Future orbital observatories should be placed at or near geosync orbits. Fit them with laser xmit/receive to avoid taking valuable comms sat slots. Avoids almost all sat constellation issues. Make them serviceable. If Starship and/or Orion can go to the moon, either should work for in orbit geosync service missions. Especially since one of the early planned Orion missions was an asteroid visit.

But Earth based astronomers are likely out of luck.

 

[terrydactyl]

Could a workaround be made by changing 600-second exposures to 600 one second exposures, blacking out the satellites from each and then combining? Seems like a process could be made to automate that. Maybe the hardware is not equipped to save that many images.

Not sure if it was answered but, a single longer exposure has a better signal-to-noise ratio than an equal amount of short exposures. I.e. your 600 one second exposures will have more noise, meaning less data.

 

[archtop]

A one second exposure does not collect near the amount of light/photons as 600s...kind of the whole point of a long exposure.

But 600 one-second exposures do equal one 600 s exposure -- that's what I think the poster was saying. And if you knew the paths of all the satellites, you could time those exposures to avoid the satellite passage. In fact, keep the "shutter" open and only close it when a satellite passes by, until the total exposure equals 600 s.

btw I'm sure this was thought of long ago -- I wonder what its drawback is.

Edit: The drawback could be S/N, as the above poster points out. (Although I don't see how 600 1 s exposures combined would have a higher S/N than 1 600 s exposure.)

 

[Wickwick]

That is like asking the people in the post above that enjoy Yosemite to build their own park.

As David Byrne says:

"Most beautiful, most intelligent criminals you've ever seen. Now you're paying top dollar. For what you used to get for free."

Sure. It's exactly like that. If Yosemite covered the entire globe.

 

[George Moromisato]

And now a second comment where I admit to not knowing how digital photography works. With these long exposures shots is it operating just like a film camera or is it taking hundreds of readings per second and then adding them together as a sort of timelapse composite? So each pixel is the sum of light received at that pixels location of the duration of the shot from thousands of samples or like one long single reading on that one pixel?
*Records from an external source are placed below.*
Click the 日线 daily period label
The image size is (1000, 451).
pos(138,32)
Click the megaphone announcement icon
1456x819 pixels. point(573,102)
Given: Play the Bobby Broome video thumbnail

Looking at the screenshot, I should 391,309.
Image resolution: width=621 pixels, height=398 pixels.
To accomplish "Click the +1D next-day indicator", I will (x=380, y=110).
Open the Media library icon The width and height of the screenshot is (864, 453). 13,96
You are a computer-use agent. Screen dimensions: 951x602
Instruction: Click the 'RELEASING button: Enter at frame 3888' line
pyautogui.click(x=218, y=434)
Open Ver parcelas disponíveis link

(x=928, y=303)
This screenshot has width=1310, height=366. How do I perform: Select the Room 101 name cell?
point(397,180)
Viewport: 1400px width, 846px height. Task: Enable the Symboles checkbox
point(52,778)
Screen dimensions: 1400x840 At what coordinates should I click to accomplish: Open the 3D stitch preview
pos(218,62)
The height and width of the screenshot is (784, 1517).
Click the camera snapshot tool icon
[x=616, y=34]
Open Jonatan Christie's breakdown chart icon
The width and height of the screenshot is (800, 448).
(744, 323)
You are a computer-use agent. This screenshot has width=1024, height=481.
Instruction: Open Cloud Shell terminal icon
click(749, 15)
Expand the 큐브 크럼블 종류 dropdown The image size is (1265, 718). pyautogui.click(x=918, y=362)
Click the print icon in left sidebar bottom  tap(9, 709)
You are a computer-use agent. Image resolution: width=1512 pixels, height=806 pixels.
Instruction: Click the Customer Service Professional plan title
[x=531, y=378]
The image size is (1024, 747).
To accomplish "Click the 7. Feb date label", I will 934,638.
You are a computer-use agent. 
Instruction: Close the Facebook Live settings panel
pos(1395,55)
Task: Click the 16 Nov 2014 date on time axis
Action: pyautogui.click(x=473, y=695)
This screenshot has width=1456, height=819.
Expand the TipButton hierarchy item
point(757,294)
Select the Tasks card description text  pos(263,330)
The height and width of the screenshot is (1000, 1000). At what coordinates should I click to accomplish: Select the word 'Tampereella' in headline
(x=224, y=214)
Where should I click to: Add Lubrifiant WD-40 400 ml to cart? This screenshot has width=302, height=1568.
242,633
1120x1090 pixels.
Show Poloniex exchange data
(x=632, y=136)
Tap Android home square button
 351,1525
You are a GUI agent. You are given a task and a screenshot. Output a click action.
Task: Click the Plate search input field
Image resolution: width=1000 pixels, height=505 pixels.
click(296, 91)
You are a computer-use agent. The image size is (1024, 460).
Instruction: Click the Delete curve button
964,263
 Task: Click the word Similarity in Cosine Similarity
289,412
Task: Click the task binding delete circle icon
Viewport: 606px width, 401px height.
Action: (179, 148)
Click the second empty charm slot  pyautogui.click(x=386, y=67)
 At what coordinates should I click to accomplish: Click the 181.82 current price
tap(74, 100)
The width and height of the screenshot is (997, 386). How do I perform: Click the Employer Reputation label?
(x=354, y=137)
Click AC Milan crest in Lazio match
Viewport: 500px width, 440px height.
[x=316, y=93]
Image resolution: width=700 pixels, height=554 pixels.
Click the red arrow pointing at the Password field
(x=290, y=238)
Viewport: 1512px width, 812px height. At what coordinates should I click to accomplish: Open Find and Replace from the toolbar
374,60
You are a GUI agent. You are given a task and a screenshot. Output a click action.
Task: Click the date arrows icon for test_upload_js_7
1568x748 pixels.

Imagine you have a grid of receptors, let's say 1000x1000 for a 1 megapixel image. When a photon hits a receptor, it adds a charge (electrons) to the receptor. Photons keep hitting receptors and electrons keep building up.

At the end of the exposure, there is a circuit that "reads" the number of electrons in each receptor.

That's the theory. In practice, there is thermal noise which bumps up the electron count, not always uniformly. And there is error during read-out. I.e., the result may be +/- 10 electrons (or whatever).

If you only expose for a short time, the number of electrons that are from the signal is very small relative to the noise. Specifically, once the signal is below the read-out error, you're basically just getting noise, and no amount of stacking will remove it--you're just stacking noise at that point.

Caveat: This is my understanding from when I did a bunch of astrophotography. But my understanding could certainly be wrong/outdated.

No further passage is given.